On the evening of Jan. 19, 1996, Jo Jo White, 23, a teacher, ball player and community organizer pulled his car over on a quiet street in San Francisco so one of his friends could relieve himself. Suddenly, an agitated young stranger approached the car and asked if anyone was trying to "mess with him." Jo Jo said no. "Peace, brother. One love," said Jo Jo. The man responded by shooting him through the heart.

Nearly a decade later, on December 13, 2005, Jo Jo's father, Derrel Myers, stood outside in the cold shadow of San Quentin prison to protest the imminent execution of reformed gang leader, Stanley "Tookie" Williams.

Derrel held a large sign with a picture of him and Jo Jo. The sign read: "My son was a murder victim. He opposed the death penalty, and so do I!"

There were hundreds of mourners at Jo Jo's memorial; a mix of young and old, white, black, Latino and Asian; developmentally disabled and at-risk-youth; kids Jo Jo grew up with, some of whom had attended his mother's day care center; and colleagues from his several jobs. He had obviously touched many people. In the crowd and performing onstage were Jo Jo's buddies, members of the hip-hop group Board Stiff.

I was with some co-workers from Global Exchange, a human rights group that had organized many educational trips to Cuba, one of which had a big impact on Jo Jo's life. We cried and we laughed, we sang and mourned. That day was also the birth of a new relationship between Jo Jo's family and many of his friends.

Derrel Myers and Jo Jo's mother, Naomi White, opened their homes and their hearts to their son's friends and community. They channeled their pain and anger into empowerment and personal growth. With Global Exchange, Derrel and Naomi organized a trip to Cuba in Jo Jo's memory. They had heard many stories from Jo Jo's friends about his trip to Cuba in 1993. One of the things that inspired him most was how much love and how little violence he saw there. Jo Jo's family and friends spent many Sundays over the next several months getting to know each other, planning, meeting, figuring out trip logistics and fundraising so that everyone who wanted to go could go, regardless of their ability to pay.

In July 1996, dozens of Jo Jo's friends and family members went to Cuba. For many, it was the first time they had ever traveled outside of San Francisco. I will never forget the connections we made with our Cuban brothers and sisters. One evening Jo Jo's friends and some Cuban rappers performed together onstage. Although the two groups couldn't speak each other's language, the communication was loud and clear.

Jo Jo's killer has never been found. For Derrel and Naomi he will always be another victim in this tragedy. What was his life like? Why was he so angry? They believe that society bears some responsibility for their son's murder, and for the tragic life his murderer has led. They do not believe that putting to death the man who killed their son would bring them closure or fill the absence in their hearts.
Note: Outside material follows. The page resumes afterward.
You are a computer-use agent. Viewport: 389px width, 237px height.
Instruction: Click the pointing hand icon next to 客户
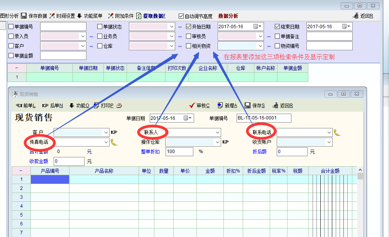tap(114, 132)
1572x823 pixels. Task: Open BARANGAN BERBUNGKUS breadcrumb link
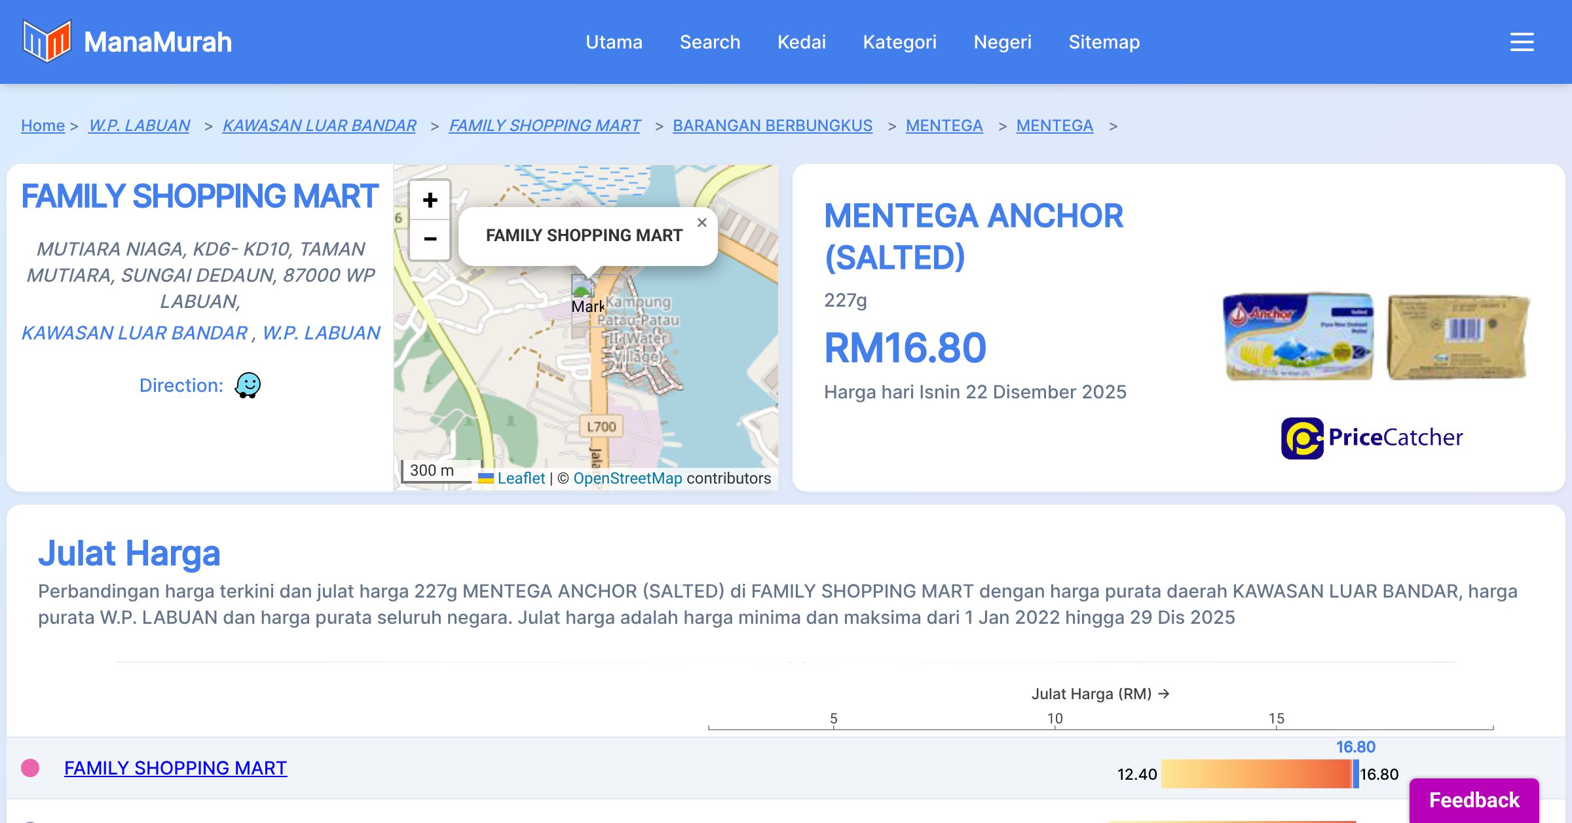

In a letter Derrel and Naomi published in the San Francisco Bay Guardian after their son's death they asked the question: "Who Killed Jo Jo?"

"Who, then, besides the gunman, is responsible for this outrageous crime? Jo Jo was killed by the same social system he was trying to change; a system that takes food, music, health and recreation programs from school children so that the wealthy corporate executives and stockholders can pay fewer taxes. It's a system that closes factories in California so that stockholders can earn greater profits from the labor of children in Mexico and other parts of the Third World. It's a system that denies social services to the homeless and working poor to feed the hogs at the Pentagon feeding trough. … It's a system that, in the name of peace, wages endless war at home and abroad, militarizing our society and promoting more violence in the form of the death penalty and war on drugs. It is criminalizing poverty, youth and dissent, making justice even less accessible to the poor."
Derrel and Naomi will never completely heal from the loss of their only child. But they can teach us all something about grieving and healing, about creating a world in which no parent has to bury a child killed by gun violence. I have seen the impact they have on the people in our community. They have decided that the best way to honor Jo Jo is to strive for a world that respects all children, and for a society that offers equal opportunity, liberty and justice for all. They are showing us how to grieve in a way that helps heal everyone.